Aus den Einstein-Gleichungen ergibt sich immerhin, dass positive Masse andere positive Masse, aber auch negative Masse anzieht. Negative Masse hingegen stößt sowohl jede andere negative Masse als auch positive Masse ab. Das führt dazu, dass zwei gleich große Massen mit unterschiedlichem Vorzeichen eine konstante Beschleunigung des Gesamtsystems in Richtung der positiven Masse erzeugen würden.

Das System würde ohne jeglichen äußeren Einfluss immer schneller und schneller, hätte jedoch den konstanten Gesamtimpuls von 0 und würde damit keinen der Erhaltungssätze verletzen ("Runaway-Bewegung"). In einem Gas, das aus Teilchen negativer und positiver Masse besteht, würde der positive Anteil seine Temperatur bis ins Unendliche erhöhen, der negative Anteil jedoch müsste negative Temperaturen erreichen.

Besonders kompliziert wird es, wenn sich zwei gleiche Massen mit unterschiedlichem Vorzeichen und verschiedenem Impuls begegnen, es also zu einer Kollision kommt. Befinden sie sich an einem Ort, müssten sie sich gegenseitig auslöschen, ohne dass Masse (und damit Energie) übrig bliebe. Doch damit wäre die Impulserhaltung verletzt.

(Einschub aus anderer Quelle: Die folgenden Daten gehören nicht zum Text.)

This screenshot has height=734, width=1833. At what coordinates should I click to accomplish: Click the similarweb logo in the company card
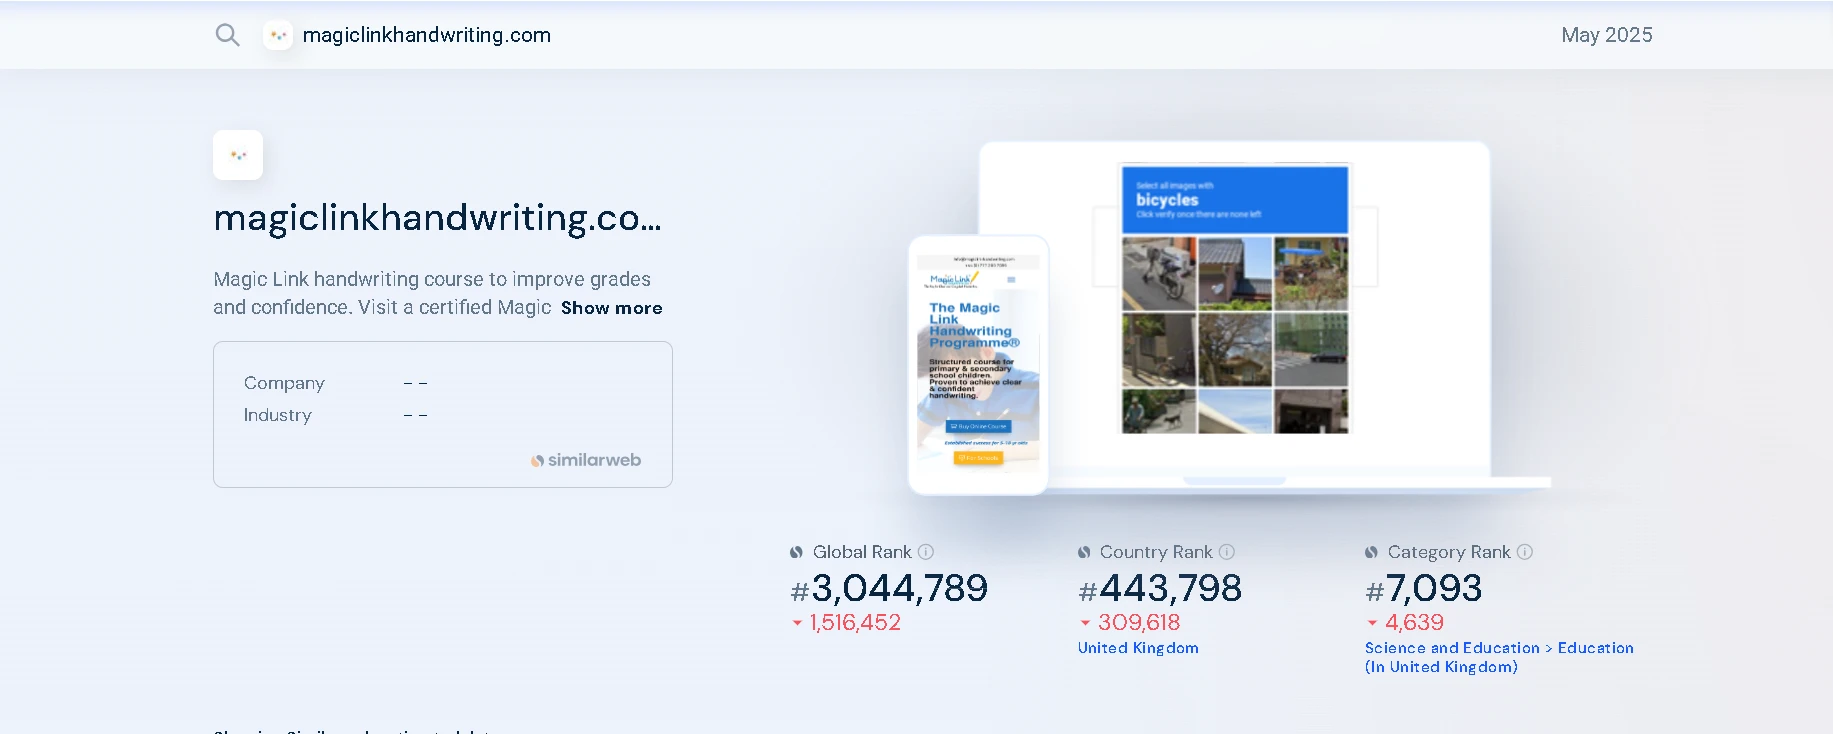coord(586,460)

Massen mit verschiedenem Vorzeichen können dadurch nur in Form der Runaway-Bewegung koexistieren, was zu der Annahme verleitet, dass es dann eben doch keine negative Masse geben kann. Aber was sagt die Expansion des Universums dazu?

Träge Masse im Modellsystem

Es ist kompliziert, so viel ist klar. Die Natur der Dunklen Energie ist noch völlig ungeklärt, sie im Labor zu erzeugen, um daran forschen zu können, scheint derzeit utopisch. Darum wäre es als zweitbeste Alternative natürlich schön, mit Systemen abeiten zu können, die sich so verhalten, als hätten sie eine negative Masse.

Bei anderen physikalischen Größen ist das ja gang und gäbe. So erforschen Astronauten an Bord der ISS die Auswirkungen von Mikro-Gravitation, obwohl sie so dicht an der Erde von unserem Planeten nur wenig schwächer als auf dessen Oberfläche angezogen werden. Sie spüren die - vorhandene - Gravitation nur nicht, weil sie sich zusammen mit der Raumstation im freien Fall befinden. Gäbe es hier wirklich keine Erdanziehung, würde die ISS ins Weltall hinaus trudeln.

Ein ähnliches Modellsystem haben jetzt Forscher von der Washington State University im Labor erzeugt. Ihr Paper wurde in den Physical Review Letters veröffentlicht, ist aber auch auf arxiv.org verfügbar. Sie zielen damit auf den Aspekt der Masse ab, den man als träge Masse bezeichnet - also die Masse als Proportionalitätsfaktor zwischen Kraft und Beschleunigung.

Normalerweise haben in der Newton-Formel F = m * a die Kraft F und die Beschleunigung a dieselbe Richtung. Eine negative Masse führt hier nachvollziehbarerweise dazu, dass sich die Beschleunigung umkehrt. Wenn Sie eine Billard-Kugel negativer Masse anstoßen, würde diese sich also genau entgegengesetzt zur Richtung Ihres Stoßes bewegen.